Votre tâche
Pouvez-vous reprendre le passage allant de la ligne contenant « You are a computer-use agent. » jusqu'à celle contenant « coord(440,23) », toutes deux incluses, en changeant « screenshot » en « screen capture » sans toucher au reste et sans reproduire les images ?

Liste pour repérer les objets affichés
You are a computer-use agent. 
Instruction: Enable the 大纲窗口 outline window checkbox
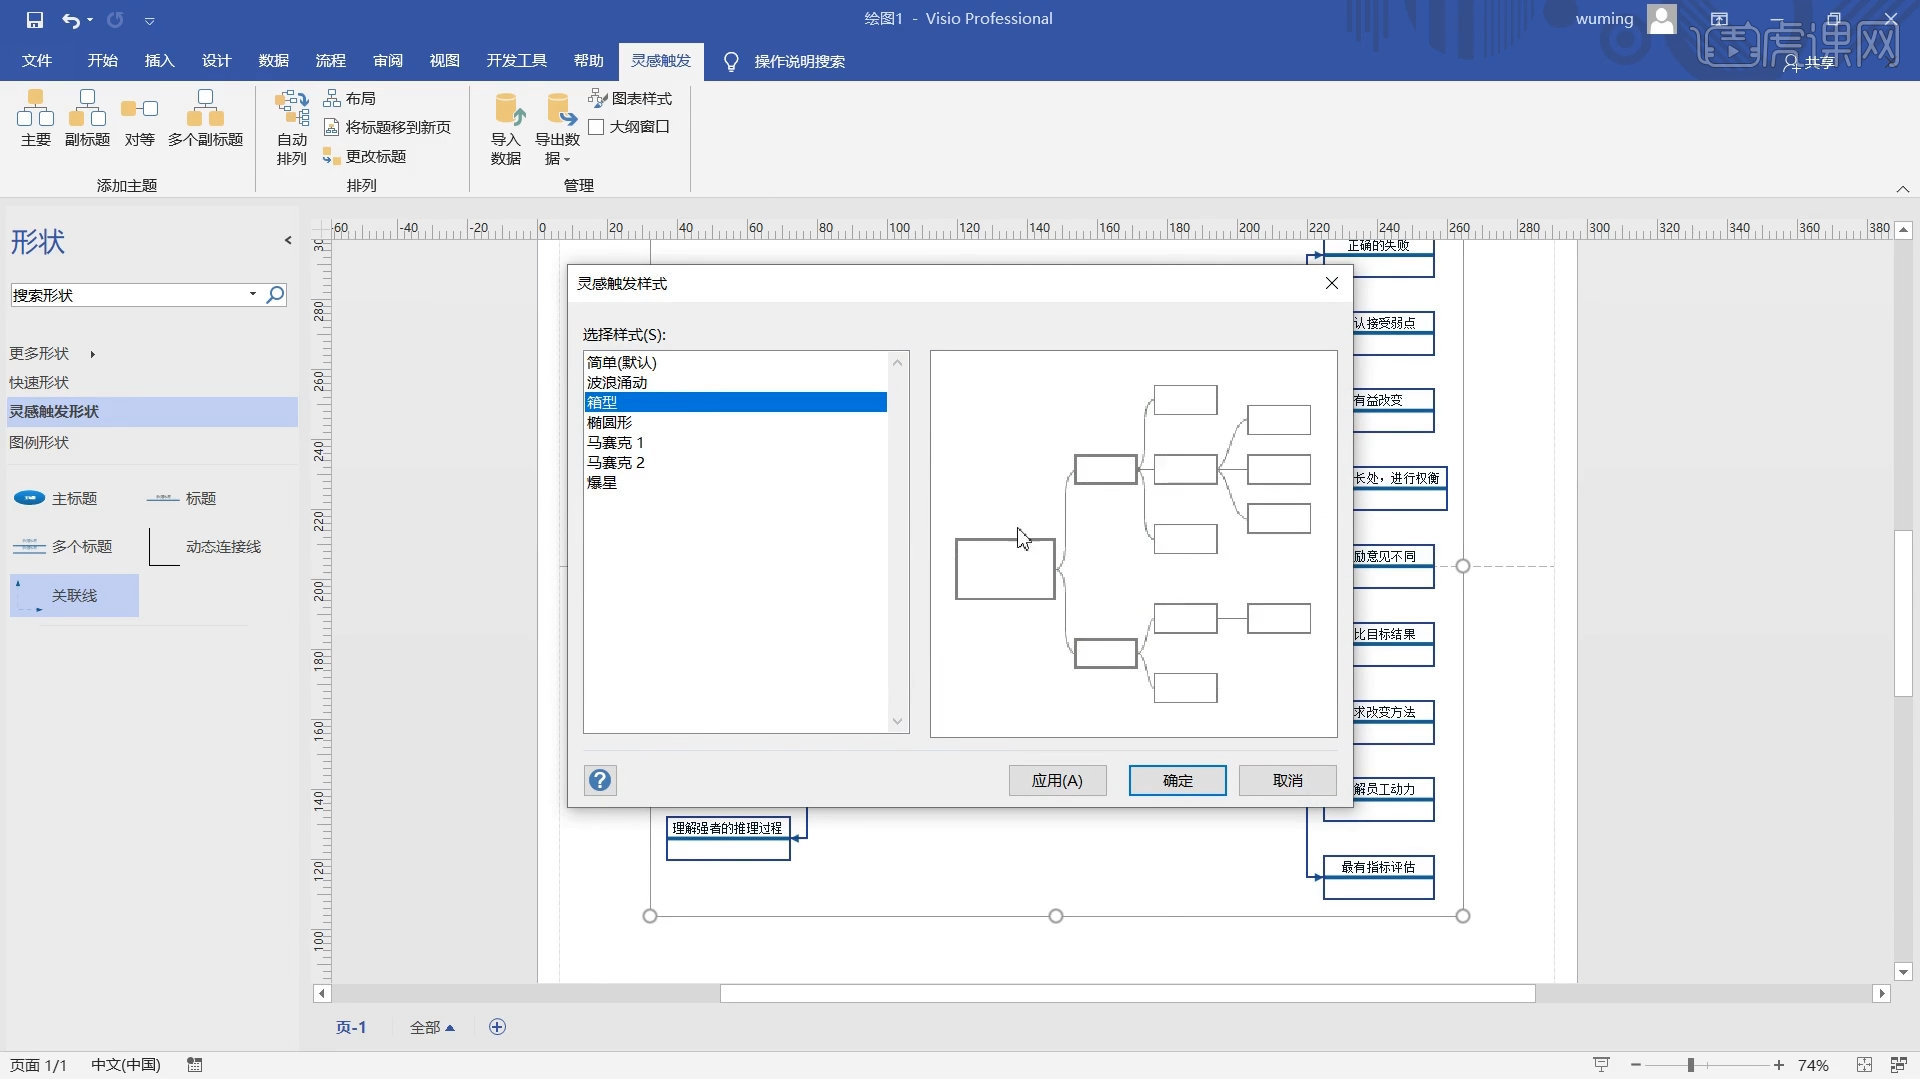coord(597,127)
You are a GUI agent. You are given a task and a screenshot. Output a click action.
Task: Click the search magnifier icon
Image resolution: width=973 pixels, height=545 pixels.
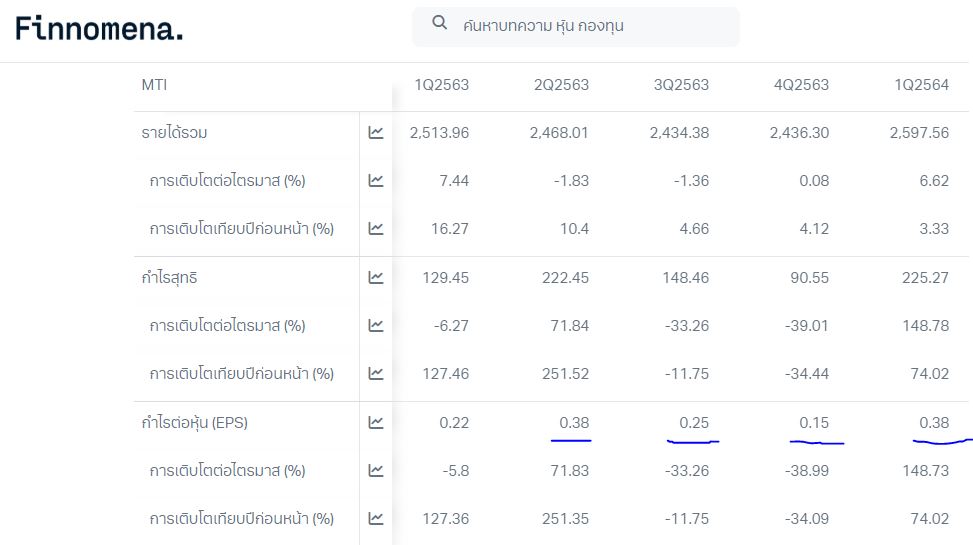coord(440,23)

==

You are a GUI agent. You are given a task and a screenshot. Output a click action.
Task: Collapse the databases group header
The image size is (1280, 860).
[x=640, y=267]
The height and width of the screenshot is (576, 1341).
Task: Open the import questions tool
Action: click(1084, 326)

Réponse écrite
You are a computer-use agent. 
Instruction: Enable the 大纲窗口 outline window checkbox
coord(597,127)
You are a GUI agent. You are given a task and a screen capture. Output a click action.
Task: Click the search magnifier icon
Image resolution: width=973 pixels, height=545 pixels.
coord(440,23)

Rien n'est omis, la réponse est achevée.